What Test Systems Really Need

Test systems benefit from:

• Modularity → so you can reuse code across stations and projects
• Readability → so teams can understand and extend the code later
• Stability → so it compiles cleanly and runs reliably under stress

If you want to dig deeper into keeping your code clean and collaborative, here are some LabVIEW Code Best Practices to help your team debug faster and ship with confidence.

LVLIBs check all these boxes → without the complexity of dynamic dispatch, inheritance issues, and significant memory overhead.

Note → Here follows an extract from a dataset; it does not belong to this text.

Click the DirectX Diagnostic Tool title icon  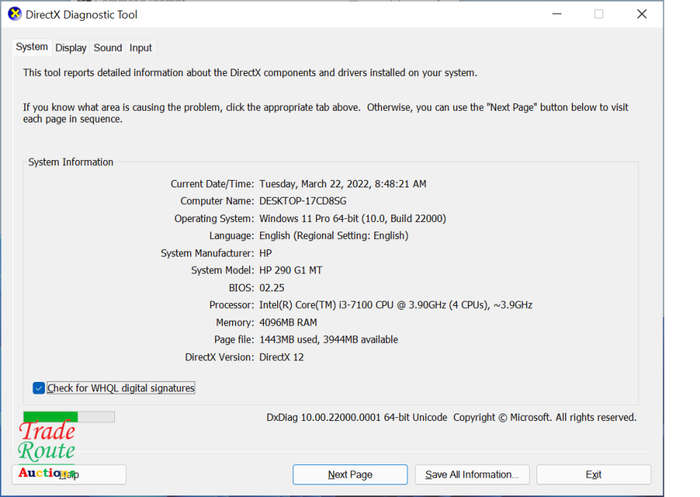pyautogui.click(x=15, y=14)
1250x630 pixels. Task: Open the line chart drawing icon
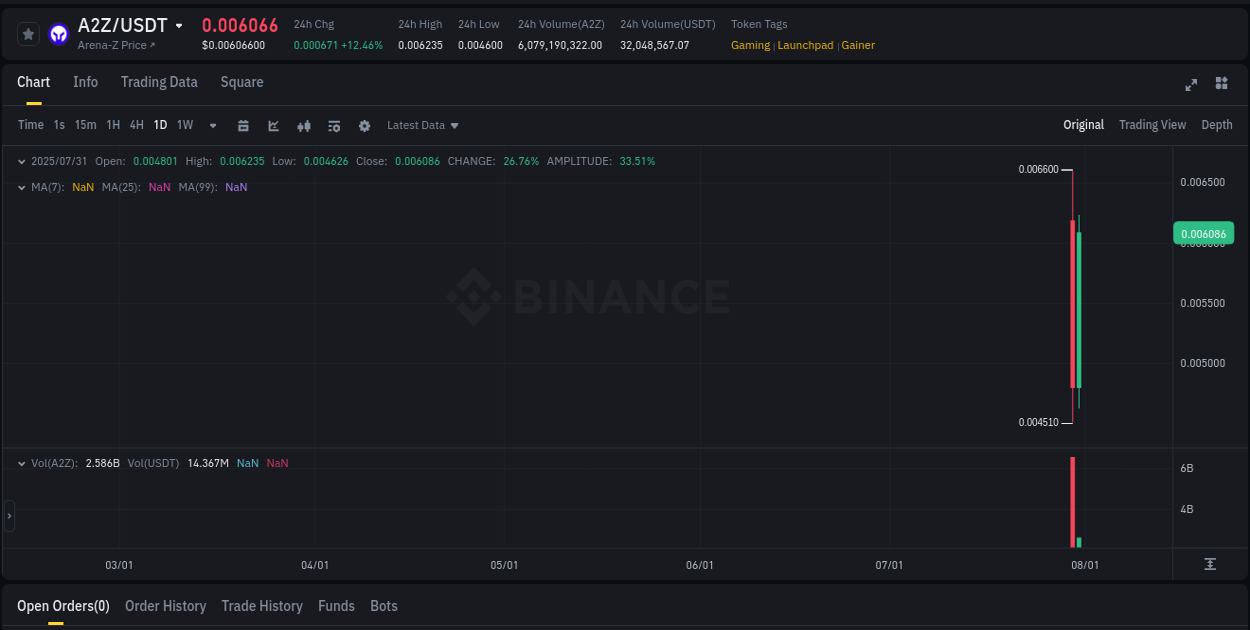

Encapsulation Without the Overhead

One reason developers reach for LVCLASS is to get encapsulation → the ability to hide internal data and expose only controlled access points. But here’s the secret:

LVLIBs already support encapsulation. By scoping your subVIs and global variables as private within the library, you can:

• Maintain internal state across loops or calls, especially through Variant Attributes
• Prevent external modules from modifying internal data structures
• Expose only the APIs your team needs

And if you’re targeting a real-time system like cRIO, it’s worth noting that dynamic dispatch introduces runtime overhead. While it may be negligible on the desktop, on RT targets, even small delays can break timing constraints. A simple case structure or typecast switch runs faster, compiles cleaner, and is easier to trace in execution diagnostics.

Beyond performance though, LVCLASS projects tend to feel slower to develop. Even in smaller projects, the added complexity of dynamic dispatch, deep class hierarchies, and constant recompiles leads to sluggish IDE behavior, longer load times, and higher risk of broken dependencies during refactors.

When you combine LVLIB scoping with privately scoped global variables (or functional globals), you get the benefits of encapsulated design → without classes, inheritance, or dynamic dispatch.

Memory Considerations: Why LVCLASS Fails on RT

One often-overlooked cost of using LVCLASS on real-time targets is how aggressively LabVIEW loads class hierarchies into memory, even if only one child is in use.

On paper, object hierarchies look elegant, but under the hood LVCLASS brings major memory costs → especially in real-time (RT) systems like cRIO:

• Child classes and their dependencies are loaded into memory automatically
• Classes can’t be unloaded once loaded, increasing memory pressure over time
• Deployments grow in size and can exceed available memory on embedded targets

In high-performance or constrained environments, that tradeoff isn’t worth it → especially when simpler tools (like LVLIBs and scoped globals) provide the same functional benefits with none of the risk.

Example: Structuring a Test Framework with LVLIBs

Imagine you're building a framework to manage:

• Hardware abstraction layers (DAQ, power supplies, motion)
• UI control (menus, plots, status popups)
• Test sequencing

Instead of defining a class hierarchy, you can create:

• DAQ.lvlib with clear VIs like Init.vi, Read Channels.vi, Close.vi
• UI.lvlib with Show Popup.vi, Update Graph.vi, Set Control State.vi
• Sequence.lvlib with Load Sequence.vi, Step Runner.vi, Handle Result.vi

No inheritance. No dispatching. Just clear, callable modules that get the job done.

But What If You *Need* OOP?

There are rare cases where classes make sense → like when you truly need polymorphism across interchangeable modules. If you’re simulating hardware in software, or if you’re abstracting file formats, a class can help.

But if your goal is to control instruments, build UIs, or structure a sequencer, then simpler is better. LVLIBs offer:

• Faster onboarding for junior engineers
• Better performance on embedded targets
• Cleaner debugging under pressure

If you're curious how this approach holds up when integrating modern tools like Python or REST APIs, check out Modern LabVIEW Engineering.

Final Thoughts

You don’t win in LabVIEW by following textbook OOP patterns. You win by writing clear, modular, and stable code that keeps your test team productive.

That’s why I recommend starting with LVLIBs → and only reaching for LVCLASS when you have a very specific reason to do so.